Supplied records -
▼▼▼

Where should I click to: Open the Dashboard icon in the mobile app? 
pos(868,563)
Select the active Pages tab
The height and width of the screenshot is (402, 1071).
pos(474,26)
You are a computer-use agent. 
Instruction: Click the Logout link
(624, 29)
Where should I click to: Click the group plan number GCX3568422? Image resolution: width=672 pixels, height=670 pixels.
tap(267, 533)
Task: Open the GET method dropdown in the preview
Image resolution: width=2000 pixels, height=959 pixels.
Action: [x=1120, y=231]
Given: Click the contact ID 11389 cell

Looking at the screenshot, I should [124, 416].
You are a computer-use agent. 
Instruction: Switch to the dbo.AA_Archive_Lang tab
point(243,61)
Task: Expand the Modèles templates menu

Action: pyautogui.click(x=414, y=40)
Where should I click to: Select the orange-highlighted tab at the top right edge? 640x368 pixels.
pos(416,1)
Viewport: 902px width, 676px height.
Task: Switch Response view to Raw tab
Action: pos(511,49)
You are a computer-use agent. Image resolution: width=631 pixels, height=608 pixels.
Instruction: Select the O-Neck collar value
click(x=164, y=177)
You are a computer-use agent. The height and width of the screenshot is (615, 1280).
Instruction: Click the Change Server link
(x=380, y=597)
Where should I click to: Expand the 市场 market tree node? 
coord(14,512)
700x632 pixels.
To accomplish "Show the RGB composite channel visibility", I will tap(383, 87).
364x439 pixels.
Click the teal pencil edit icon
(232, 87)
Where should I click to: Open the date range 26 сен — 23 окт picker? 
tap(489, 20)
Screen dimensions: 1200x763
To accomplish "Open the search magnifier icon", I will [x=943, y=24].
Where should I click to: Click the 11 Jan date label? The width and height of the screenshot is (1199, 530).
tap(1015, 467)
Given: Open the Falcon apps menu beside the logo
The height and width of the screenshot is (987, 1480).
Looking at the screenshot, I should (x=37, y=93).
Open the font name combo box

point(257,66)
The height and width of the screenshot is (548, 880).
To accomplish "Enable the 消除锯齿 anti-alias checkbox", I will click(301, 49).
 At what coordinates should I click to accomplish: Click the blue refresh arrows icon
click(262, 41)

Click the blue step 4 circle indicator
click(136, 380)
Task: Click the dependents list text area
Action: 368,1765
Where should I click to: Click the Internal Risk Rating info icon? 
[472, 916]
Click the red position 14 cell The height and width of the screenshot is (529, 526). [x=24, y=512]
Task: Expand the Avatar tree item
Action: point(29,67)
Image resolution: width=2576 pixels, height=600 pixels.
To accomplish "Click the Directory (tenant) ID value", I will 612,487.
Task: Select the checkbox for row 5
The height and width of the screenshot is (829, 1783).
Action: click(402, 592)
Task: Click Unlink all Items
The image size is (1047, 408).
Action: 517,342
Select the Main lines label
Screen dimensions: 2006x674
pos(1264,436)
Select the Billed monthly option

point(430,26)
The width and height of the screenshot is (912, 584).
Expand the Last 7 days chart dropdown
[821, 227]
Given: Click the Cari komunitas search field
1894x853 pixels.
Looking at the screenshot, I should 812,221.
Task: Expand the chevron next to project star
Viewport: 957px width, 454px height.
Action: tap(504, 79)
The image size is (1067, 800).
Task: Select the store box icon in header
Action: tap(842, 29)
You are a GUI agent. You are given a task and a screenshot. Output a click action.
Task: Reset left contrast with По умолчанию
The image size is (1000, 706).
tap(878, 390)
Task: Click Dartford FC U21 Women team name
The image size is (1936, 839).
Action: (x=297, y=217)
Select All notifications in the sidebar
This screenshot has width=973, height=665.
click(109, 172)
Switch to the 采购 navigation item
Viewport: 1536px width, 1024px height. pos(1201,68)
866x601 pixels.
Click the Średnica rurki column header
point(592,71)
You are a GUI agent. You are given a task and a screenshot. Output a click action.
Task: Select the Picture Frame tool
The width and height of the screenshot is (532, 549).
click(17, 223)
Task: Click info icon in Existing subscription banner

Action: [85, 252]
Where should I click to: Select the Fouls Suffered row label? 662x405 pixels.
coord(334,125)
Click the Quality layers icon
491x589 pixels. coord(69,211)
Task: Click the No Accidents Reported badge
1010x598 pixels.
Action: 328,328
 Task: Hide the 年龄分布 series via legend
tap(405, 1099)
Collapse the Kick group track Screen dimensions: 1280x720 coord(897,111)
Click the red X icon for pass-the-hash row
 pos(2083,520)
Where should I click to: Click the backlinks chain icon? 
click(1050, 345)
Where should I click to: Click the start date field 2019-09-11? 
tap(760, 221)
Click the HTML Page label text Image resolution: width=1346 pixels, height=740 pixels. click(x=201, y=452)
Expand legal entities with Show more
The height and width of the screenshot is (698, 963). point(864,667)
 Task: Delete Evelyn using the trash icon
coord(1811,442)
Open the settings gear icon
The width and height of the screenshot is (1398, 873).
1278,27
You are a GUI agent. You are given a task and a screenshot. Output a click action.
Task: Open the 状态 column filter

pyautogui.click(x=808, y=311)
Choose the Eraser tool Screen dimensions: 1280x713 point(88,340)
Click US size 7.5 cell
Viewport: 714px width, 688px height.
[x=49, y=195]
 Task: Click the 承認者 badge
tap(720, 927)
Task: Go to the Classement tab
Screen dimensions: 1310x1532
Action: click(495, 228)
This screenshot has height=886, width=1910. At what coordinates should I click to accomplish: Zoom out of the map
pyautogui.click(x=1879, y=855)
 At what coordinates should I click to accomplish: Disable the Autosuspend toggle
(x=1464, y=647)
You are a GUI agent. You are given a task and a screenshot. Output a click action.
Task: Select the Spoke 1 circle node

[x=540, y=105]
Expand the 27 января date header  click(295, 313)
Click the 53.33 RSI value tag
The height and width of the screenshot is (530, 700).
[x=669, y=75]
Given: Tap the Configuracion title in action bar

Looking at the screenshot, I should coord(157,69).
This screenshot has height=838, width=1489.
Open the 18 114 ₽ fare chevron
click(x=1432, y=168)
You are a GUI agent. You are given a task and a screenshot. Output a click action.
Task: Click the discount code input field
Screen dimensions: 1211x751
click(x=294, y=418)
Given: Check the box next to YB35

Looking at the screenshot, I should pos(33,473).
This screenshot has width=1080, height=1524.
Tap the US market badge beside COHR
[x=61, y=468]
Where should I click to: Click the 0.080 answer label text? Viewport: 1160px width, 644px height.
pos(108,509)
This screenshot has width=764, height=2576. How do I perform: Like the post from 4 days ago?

▲▲▲

What needs to be done -
The output must reproduce the whole listing without a single change.

Response area -
Where should I click to: Open the Dashboard icon in the mobile app? 
pos(868,563)
Select the active Pages tab
The height and width of the screenshot is (402, 1071).
pos(474,26)
You are a computer-use agent. 
Instruction: Click the Logout link
(624, 29)
Where should I click to: Click the group plan number GCX3568422? Image resolution: width=672 pixels, height=670 pixels.
tap(267, 533)
Task: Open the GET method dropdown in the preview
Image resolution: width=2000 pixels, height=959 pixels.
Action: [x=1120, y=231]
Given: Click the contact ID 11389 cell

Looking at the screenshot, I should [124, 416].
You are a computer-use agent. 
Instruction: Switch to the dbo.AA_Archive_Lang tab
point(243,61)
Task: Expand the Modèles templates menu

Action: pyautogui.click(x=414, y=40)
Where should I click to: Select the orange-highlighted tab at the top right edge? 640x368 pixels.
pos(416,1)
Viewport: 902px width, 676px height.
Task: Switch Response view to Raw tab
Action: pos(511,49)
You are a computer-use agent. Image resolution: width=631 pixels, height=608 pixels.
Instruction: Select the O-Neck collar value
click(x=164, y=177)
You are a computer-use agent. The height and width of the screenshot is (615, 1280).
Instruction: Click the Change Server link
(x=380, y=597)
Where should I click to: Expand the 市场 market tree node? 
coord(14,512)
700x632 pixels.
To accomplish "Show the RGB composite channel visibility", I will tap(383, 87).
364x439 pixels.
Click the teal pencil edit icon
(232, 87)
Where should I click to: Open the date range 26 сен — 23 окт picker? 
tap(489, 20)
Screen dimensions: 1200x763
To accomplish "Open the search magnifier icon", I will [x=943, y=24].
Where should I click to: Click the 11 Jan date label? The width and height of the screenshot is (1199, 530).
tap(1015, 467)
Given: Open the Falcon apps menu beside the logo
The height and width of the screenshot is (987, 1480).
Looking at the screenshot, I should (x=37, y=93).
Open the font name combo box

point(257,66)
The height and width of the screenshot is (548, 880).
To accomplish "Enable the 消除锯齿 anti-alias checkbox", I will click(301, 49).
 At what coordinates should I click to accomplish: Click the blue refresh arrows icon
click(262, 41)

Click the blue step 4 circle indicator
click(136, 380)
Task: Click the dependents list text area
Action: 368,1765
Where should I click to: Click the Internal Risk Rating info icon? 
[472, 916]
Click the red position 14 cell The height and width of the screenshot is (529, 526). [x=24, y=512]
Task: Expand the Avatar tree item
Action: point(29,67)
Image resolution: width=2576 pixels, height=600 pixels.
To accomplish "Click the Directory (tenant) ID value", I will 612,487.
Task: Select the checkbox for row 5
The height and width of the screenshot is (829, 1783).
Action: click(402, 592)
Task: Click Unlink all Items
The image size is (1047, 408).
Action: 517,342
Select the Main lines label
Screen dimensions: 2006x674
pos(1264,436)
Select the Billed monthly option

point(430,26)
The width and height of the screenshot is (912, 584).
Expand the Last 7 days chart dropdown
[821, 227]
Given: Click the Cari komunitas search field
1894x853 pixels.
Looking at the screenshot, I should 812,221.
Task: Expand the chevron next to project star
Viewport: 957px width, 454px height.
Action: tap(504, 79)
The image size is (1067, 800).
Task: Select the store box icon in header
Action: tap(842, 29)
You are a GUI agent. You are given a task and a screenshot. Output a click action.
Task: Reset left contrast with По умолчанию
The image size is (1000, 706).
tap(878, 390)
Task: Click Dartford FC U21 Women team name
The image size is (1936, 839).
Action: (x=297, y=217)
Select All notifications in the sidebar
This screenshot has width=973, height=665.
click(109, 172)
Switch to the 采购 navigation item
Viewport: 1536px width, 1024px height. pos(1201,68)
866x601 pixels.
Click the Średnica rurki column header
point(592,71)
You are a GUI agent. You are given a task and a screenshot. Output a click action.
Task: Select the Picture Frame tool
The width and height of the screenshot is (532, 549).
click(17, 223)
Task: Click info icon in Existing subscription banner

Action: [85, 252]
Where should I click to: Select the Fouls Suffered row label? 662x405 pixels.
coord(334,125)
Click the Quality layers icon
491x589 pixels. coord(69,211)
Task: Click the No Accidents Reported badge
1010x598 pixels.
Action: 328,328
 Task: Hide the 年龄分布 series via legend
tap(405, 1099)
Collapse the Kick group track Screen dimensions: 1280x720 coord(897,111)
Click the red X icon for pass-the-hash row
 pos(2083,520)
Where should I click to: Click the backlinks chain icon? 
click(1050, 345)
Where should I click to: Click the start date field 2019-09-11? 
tap(760, 221)
Click the HTML Page label text Image resolution: width=1346 pixels, height=740 pixels. click(x=201, y=452)
Expand legal entities with Show more
The height and width of the screenshot is (698, 963). point(864,667)
 Task: Delete Evelyn using the trash icon
coord(1811,442)
Open the settings gear icon
The width and height of the screenshot is (1398, 873).
1278,27
You are a GUI agent. You are given a task and a screenshot. Output a click action.
Task: Open the 状态 column filter

pyautogui.click(x=808, y=311)
Choose the Eraser tool Screen dimensions: 1280x713 point(88,340)
Click US size 7.5 cell
Viewport: 714px width, 688px height.
[x=49, y=195]
 Task: Click the 承認者 badge
tap(720, 927)
Task: Go to the Classement tab
Screen dimensions: 1310x1532
Action: click(495, 228)
This screenshot has height=886, width=1910. At what coordinates should I click to accomplish: Zoom out of the map
pyautogui.click(x=1879, y=855)
 At what coordinates should I click to accomplish: Disable the Autosuspend toggle
(x=1464, y=647)
You are a GUI agent. You are given a task and a screenshot. Output a click action.
Task: Select the Spoke 1 circle node

[x=540, y=105]
Expand the 27 января date header  click(295, 313)
Click the 53.33 RSI value tag
The height and width of the screenshot is (530, 700).
[x=669, y=75]
Given: Tap the Configuracion title in action bar

Looking at the screenshot, I should coord(157,69).
This screenshot has height=838, width=1489.
Open the 18 114 ₽ fare chevron
click(x=1432, y=168)
You are a GUI agent. You are given a task and a screenshot. Output a click action.
Task: Click the discount code input field
Screen dimensions: 1211x751
click(x=294, y=418)
Given: Check the box next to YB35

Looking at the screenshot, I should pos(33,473).
This screenshot has width=1080, height=1524.
Tap the US market badge beside COHR
[x=61, y=468]
Where should I click to: Click the 0.080 answer label text? Viewport: 1160px width, 644px height.
pos(108,509)
This screenshot has width=764, height=2576. How do I perform: Like the post from 4 days ago?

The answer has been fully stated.